Si la poésie proprement dite nous apparaît comme sa source jamais tarie, l'oeuvre de Max Rouquette a depuis ses origines tressé thèmes et images dans un jeu complexe de formes diverses : des poèmes bien sûr, mais aussi des proses inclassables, ni tout à fait récits, ni vraiment romans, moins encore descriptions ; sans oublier le théâtre, dont on commence à peine de comprendre l'originalité profonde.

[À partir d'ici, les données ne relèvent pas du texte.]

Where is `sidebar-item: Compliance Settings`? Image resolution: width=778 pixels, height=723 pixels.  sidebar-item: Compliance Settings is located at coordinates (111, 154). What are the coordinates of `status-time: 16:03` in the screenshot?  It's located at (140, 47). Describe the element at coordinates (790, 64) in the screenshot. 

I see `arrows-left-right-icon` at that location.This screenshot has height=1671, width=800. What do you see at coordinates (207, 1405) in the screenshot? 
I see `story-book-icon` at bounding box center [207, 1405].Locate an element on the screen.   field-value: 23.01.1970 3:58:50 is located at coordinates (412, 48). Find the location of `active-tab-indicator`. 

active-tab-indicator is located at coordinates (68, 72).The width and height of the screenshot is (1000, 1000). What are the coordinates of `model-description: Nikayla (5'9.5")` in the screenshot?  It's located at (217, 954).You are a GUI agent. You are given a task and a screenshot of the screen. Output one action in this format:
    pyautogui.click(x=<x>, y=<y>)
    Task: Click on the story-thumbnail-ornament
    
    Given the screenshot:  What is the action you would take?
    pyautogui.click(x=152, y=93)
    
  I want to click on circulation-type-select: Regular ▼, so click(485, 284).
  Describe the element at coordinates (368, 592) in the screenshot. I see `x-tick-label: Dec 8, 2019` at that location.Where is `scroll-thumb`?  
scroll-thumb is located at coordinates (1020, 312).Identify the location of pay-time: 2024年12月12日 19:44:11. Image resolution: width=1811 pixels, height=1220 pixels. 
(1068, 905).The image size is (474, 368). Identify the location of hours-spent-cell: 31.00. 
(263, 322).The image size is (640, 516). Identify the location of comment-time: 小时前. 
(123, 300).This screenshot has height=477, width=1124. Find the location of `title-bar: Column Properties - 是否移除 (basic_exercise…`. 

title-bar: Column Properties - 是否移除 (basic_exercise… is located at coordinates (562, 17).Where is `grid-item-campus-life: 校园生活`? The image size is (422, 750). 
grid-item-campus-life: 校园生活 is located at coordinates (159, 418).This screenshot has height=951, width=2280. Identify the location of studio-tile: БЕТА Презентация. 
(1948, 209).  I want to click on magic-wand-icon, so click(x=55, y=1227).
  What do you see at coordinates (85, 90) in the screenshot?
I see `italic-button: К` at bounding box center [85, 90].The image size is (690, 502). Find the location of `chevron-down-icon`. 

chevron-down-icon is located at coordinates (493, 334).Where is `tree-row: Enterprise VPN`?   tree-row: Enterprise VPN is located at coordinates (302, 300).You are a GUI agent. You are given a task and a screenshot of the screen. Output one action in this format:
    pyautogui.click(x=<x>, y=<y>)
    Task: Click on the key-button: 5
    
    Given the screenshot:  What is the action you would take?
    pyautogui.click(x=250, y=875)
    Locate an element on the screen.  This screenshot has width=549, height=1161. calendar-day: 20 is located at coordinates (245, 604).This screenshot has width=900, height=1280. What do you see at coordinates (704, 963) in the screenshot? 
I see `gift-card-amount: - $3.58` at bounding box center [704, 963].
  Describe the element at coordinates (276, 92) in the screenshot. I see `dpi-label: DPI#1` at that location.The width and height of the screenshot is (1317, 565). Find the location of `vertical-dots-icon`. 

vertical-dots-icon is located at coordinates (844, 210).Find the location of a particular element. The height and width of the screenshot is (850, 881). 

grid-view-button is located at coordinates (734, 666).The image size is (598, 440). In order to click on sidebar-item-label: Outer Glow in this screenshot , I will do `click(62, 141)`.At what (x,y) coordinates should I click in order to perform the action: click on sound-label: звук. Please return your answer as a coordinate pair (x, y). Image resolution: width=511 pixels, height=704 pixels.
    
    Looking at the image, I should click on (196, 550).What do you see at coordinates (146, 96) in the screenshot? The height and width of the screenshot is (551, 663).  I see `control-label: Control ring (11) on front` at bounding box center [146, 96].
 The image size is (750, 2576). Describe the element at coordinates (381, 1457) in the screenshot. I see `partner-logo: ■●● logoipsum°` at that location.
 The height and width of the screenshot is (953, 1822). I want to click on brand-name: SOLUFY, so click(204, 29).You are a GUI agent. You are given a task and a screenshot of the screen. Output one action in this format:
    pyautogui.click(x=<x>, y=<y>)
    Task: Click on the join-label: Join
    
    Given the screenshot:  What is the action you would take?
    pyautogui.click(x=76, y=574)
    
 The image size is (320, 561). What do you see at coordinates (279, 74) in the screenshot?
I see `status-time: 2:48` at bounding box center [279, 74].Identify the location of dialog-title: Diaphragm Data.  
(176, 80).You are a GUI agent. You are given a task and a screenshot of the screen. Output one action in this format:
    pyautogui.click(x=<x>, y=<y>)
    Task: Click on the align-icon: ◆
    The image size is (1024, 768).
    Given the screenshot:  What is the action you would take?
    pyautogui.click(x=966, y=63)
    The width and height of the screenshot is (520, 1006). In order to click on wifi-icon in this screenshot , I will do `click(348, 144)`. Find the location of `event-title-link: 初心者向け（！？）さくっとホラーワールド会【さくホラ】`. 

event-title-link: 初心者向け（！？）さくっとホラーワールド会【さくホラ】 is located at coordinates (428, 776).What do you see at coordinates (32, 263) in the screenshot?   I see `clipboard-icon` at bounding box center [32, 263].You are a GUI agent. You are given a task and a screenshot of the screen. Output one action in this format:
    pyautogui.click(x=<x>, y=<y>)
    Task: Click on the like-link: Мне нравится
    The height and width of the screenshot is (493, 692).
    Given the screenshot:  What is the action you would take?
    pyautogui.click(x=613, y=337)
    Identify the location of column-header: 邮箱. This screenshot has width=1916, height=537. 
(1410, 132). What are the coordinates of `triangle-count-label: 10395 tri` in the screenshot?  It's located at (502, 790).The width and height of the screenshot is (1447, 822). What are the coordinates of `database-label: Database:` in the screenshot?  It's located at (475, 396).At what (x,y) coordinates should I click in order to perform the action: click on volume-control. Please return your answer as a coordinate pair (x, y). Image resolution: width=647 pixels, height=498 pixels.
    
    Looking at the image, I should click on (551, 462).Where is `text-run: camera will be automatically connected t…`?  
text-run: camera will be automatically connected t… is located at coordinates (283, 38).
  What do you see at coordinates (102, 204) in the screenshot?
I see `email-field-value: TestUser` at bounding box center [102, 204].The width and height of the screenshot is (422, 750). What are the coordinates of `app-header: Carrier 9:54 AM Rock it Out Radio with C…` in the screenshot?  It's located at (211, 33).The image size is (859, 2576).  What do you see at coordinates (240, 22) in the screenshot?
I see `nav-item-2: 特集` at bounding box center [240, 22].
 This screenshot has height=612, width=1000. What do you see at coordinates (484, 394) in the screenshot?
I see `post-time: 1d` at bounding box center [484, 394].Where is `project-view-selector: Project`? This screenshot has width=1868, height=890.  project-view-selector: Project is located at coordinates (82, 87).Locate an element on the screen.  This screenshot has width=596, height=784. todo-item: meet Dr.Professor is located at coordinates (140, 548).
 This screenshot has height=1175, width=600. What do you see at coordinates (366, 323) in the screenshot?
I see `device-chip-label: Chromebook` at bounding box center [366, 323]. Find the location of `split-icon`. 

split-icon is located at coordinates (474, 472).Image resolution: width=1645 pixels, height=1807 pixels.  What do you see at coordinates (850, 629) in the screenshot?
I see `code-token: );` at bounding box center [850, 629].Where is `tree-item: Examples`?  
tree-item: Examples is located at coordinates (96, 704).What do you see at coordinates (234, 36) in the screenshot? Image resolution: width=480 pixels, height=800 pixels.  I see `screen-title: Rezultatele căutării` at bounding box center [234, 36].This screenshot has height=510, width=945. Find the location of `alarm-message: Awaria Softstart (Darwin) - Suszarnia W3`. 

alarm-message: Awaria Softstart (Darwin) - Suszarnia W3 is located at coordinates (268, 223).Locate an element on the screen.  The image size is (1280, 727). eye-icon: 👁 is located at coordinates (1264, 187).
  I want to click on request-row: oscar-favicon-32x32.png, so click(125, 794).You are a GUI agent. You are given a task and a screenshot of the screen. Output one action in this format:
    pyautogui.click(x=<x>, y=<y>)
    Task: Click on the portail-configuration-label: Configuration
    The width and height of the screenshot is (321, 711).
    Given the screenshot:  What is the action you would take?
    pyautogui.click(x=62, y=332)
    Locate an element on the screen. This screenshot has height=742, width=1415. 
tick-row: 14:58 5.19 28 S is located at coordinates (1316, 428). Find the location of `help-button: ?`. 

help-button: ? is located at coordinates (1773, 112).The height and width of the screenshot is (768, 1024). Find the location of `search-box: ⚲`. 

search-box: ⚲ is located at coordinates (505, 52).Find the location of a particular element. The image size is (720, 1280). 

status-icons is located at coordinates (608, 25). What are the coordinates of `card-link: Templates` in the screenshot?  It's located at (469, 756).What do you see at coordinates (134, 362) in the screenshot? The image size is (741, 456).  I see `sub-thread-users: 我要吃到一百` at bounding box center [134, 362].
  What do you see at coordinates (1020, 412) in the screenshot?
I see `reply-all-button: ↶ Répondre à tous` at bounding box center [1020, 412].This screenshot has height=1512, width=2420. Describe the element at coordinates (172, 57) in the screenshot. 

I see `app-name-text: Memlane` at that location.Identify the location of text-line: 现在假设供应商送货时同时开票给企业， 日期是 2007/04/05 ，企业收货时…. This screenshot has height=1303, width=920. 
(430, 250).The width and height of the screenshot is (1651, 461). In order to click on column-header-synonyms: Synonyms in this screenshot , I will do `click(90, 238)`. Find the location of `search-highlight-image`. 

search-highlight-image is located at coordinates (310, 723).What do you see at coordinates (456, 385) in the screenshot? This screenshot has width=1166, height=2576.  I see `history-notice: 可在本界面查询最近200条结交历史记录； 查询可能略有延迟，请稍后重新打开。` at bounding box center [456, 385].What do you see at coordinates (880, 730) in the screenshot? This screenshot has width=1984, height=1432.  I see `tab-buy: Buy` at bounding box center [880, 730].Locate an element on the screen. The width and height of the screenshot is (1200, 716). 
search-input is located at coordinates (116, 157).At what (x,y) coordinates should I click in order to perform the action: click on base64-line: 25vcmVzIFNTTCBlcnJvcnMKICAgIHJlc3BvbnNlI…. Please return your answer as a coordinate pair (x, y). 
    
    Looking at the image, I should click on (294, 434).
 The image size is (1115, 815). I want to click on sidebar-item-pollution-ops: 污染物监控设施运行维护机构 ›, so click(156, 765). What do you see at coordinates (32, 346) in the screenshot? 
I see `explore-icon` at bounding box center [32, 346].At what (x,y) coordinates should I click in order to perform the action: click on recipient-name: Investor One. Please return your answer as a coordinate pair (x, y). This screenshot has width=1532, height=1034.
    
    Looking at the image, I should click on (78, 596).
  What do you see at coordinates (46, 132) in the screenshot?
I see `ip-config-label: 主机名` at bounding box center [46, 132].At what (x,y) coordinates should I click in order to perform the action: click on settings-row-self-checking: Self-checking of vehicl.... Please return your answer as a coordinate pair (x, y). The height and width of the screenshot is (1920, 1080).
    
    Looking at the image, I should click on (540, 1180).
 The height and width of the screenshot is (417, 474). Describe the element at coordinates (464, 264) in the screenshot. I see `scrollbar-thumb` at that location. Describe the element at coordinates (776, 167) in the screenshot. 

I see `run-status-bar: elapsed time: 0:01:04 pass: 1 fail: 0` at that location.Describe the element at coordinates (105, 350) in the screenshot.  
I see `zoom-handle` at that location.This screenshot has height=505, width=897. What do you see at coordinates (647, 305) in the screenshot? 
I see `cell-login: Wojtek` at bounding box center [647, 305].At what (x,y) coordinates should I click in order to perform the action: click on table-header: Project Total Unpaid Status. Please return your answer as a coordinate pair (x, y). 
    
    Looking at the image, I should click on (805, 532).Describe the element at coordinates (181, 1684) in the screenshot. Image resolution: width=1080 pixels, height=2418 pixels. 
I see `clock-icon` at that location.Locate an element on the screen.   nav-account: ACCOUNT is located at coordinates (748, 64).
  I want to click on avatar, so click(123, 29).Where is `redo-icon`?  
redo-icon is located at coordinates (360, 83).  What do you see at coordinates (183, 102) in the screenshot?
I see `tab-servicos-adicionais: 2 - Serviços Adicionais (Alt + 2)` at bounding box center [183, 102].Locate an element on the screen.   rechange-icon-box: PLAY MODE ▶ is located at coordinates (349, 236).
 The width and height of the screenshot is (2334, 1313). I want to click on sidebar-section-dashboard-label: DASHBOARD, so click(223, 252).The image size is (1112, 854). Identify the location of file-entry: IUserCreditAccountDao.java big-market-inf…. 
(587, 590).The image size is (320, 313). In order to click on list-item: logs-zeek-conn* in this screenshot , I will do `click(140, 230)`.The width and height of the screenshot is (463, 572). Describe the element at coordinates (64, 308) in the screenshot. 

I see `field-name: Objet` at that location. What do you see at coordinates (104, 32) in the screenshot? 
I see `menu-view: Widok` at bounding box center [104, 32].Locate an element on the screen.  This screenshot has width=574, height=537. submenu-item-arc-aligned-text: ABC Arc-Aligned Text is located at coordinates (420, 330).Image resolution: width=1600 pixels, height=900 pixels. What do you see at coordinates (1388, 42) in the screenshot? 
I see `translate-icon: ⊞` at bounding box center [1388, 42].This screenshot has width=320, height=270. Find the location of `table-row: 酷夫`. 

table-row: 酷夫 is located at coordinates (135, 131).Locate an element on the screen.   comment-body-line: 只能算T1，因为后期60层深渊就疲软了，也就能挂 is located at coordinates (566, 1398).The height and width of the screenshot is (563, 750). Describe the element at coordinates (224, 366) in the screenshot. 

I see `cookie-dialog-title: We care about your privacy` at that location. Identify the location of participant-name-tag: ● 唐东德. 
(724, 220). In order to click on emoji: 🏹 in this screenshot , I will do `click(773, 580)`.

Max Rouquette et né en 1908 à Argelliers, près de Montpellier, dans un paysage inoubliable et jamais oublié de bois de chênes verts sombres, de garrigues colorées, de vignes tendrement odorantes et de figuiers bibliques. Ce paysage est la clé de son écriture. Parce que c'est en ce lieu, et en ce lieu seulement, que s'est effectuée la fusion des mots et du monde. Et que ce dernier a pris sens et non-sens pour l'écrivain. Max Rouquette écrit en occitan, comme quelques autres poètes singuliers de ce siècle : le provençal Max-Philippe Delavouët, dont David Shahar présentait ici-même (Levant 5/1992) l'œuvre considérable, Bernard Manciet, Jean Boudou ou Marcelle Delpastre... Cela n'a au bout du compte aucune importance. Sinon peut être que cette langue souterraine, d'abord goûtée aux lèvres de la première enfance pour dire les choses essentielles de la vie, puis patiemment domptée et métissée aux rencontres successives de l'âge d'homme, s'est érigée, à travers sa difficulté d'être, en matière privilégiée de l'écriture. Tous les textes de Max Rouquette résonnent de cette origine féconde. Ils en tirent probablement leur sève unique, et cette faculté d'éblouissement, tissée de beautés et d'angoisses, qui nous les rend communicables et si précieux.